Así titulaba Marco Tulio Cicerón uno de sus más conocidos escritos: De Senectute (Sobre la vejez). El jurista y filósofo romano pensaba que las dificultades de la vejez no provienen tanto de la edad como del carácter y la actitud de las personas. En cualquier caso, la vejez, la senectud, ha sido el periodo vital más duramente afectado por la pandemia. El 95% de las víctimas mortales en España tienen más de 60 años y el mayor porcentaje se sitúa a partir de los 80. La gran parte de esos fallecimientos se ha producido en residencias y ese hecho ha abierto también un gran debate sobre los geriátricos, su sentido y su función.

Como suele ser habitual, los políticos se tiran, nos tiramos, los trastos a la cabeza, discuten sobre la responsabilidad y competencia de cada cual, asumen disciplinadamente su función de chivo expiatorio, principio de todo mal y alfa y omega de todas nuestras cuitas y desgracias. Ojalá fuera así y un cambio de políticas o de gobierno supusiera el Bálsamo de Fierabrás y la solución de todos los males. Unas u otras políticas suponen, claro está, lenitivos, cambios en la buena o la mala dirección que pueden acercar o alejar soluciones temporales más o menos efectivas. Pero el problema es mucho más profundo: político, por supuesto, pero también ético y social, antropológico y civilizatorio. Afecta a nuestro forma de ser y estar en el mundo.

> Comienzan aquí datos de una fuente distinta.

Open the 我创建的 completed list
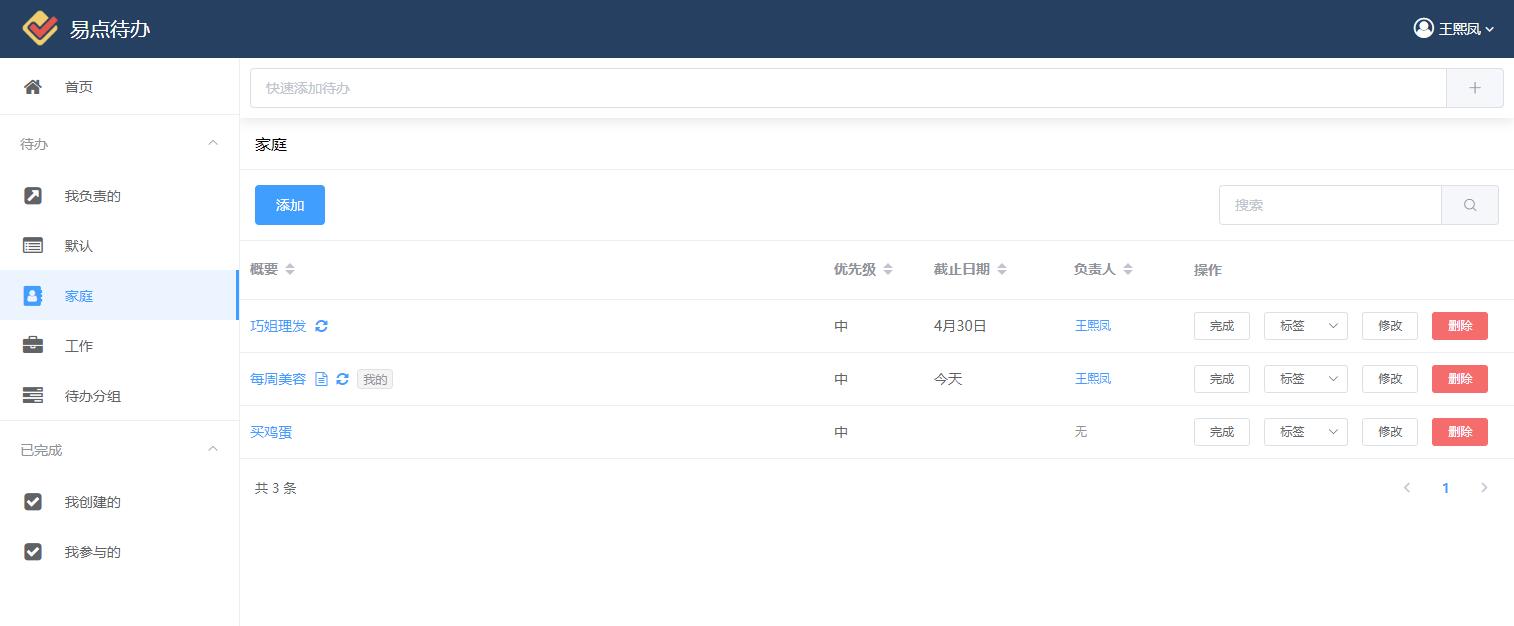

El maestro y amigo Henri Bouché el pasado miércoles en estas mismas páginas ya apuntaba la cuestión al hablar de cómo hemos pasado de la gerontocracia a la gerontofobia, del gobierno de los viejos a la fobia a la vejez. Vivimos, en una sociedad en la que ser joven es un valor y ser viejo una contrariedad, un disvalor. Es algo poco habitual y con pocos precedentes en otras sociedades y momentos históricos. Al que escribe este hecho se le presentó con toda su fuerza en un acto tan fútil e intrascendente como subir en un ascensor y ver colgado el consabido y habitual papel informativo solicitando un monitor para dar clases de tenis. La primera y quizá única de las condiciones era que fuera joven. Otras cualidades y competencias no importaban. Los mayores de 50 años demandantes de empleo saben de qué hablamos.

En biología se habla de neotenia para hacer referencia a un fenómeno por el cual en determinados seres vivos se conservan caracteres larvarios o juveniles después de haber alcanzado el estado adulto. Por extensión y jugando con las palabras podríamos definir nuestra sociedad como neoterítica, es decir, una sociedad aquejada por la neoteritis, que un diccionario ficticio e imaginario podría definir tal que así: «Dícese de la afección que aqueja a personas y sociedades y que les lleva a querer permanecer siempre jóvenes, lozanos, inocentes. Las perniciosas consecuencias afectan a grandes grupos humanos en los que nadie quiere hacerse cargo de sus acciones y donde se tiende a cargar toda culpa en las amplias espaldas de papá Estado».

Habrá que repensar el papel de las residencias y cómo actuaron las administraciones públicas en los días álgidos de la pandemia, pero la cuestión es más de fondo, no es tan solo un problema político, que también, sino que es por encima de todo un problema ético y social, y toca muy profundamente al sentido, al valor y a la dignidad de nuestros mayores, la presencia que tienen en nuestra sociedad y el valor que le damos a la senectud.

Senectud, por un lado está cerca de senil, que parece tener ya mucho que ver con la decrepitud, la enfermedad y la demencia, pero por otro lado nos aproxima a senado que en el diccionario de la RAE y en el segundo de sus significados es sinónimo de sensato, cuerdo, juicioso. Nuestra sociedad tiende mucho al primero de los significados y se aleja del segundo. Ahí está la clave del asunto.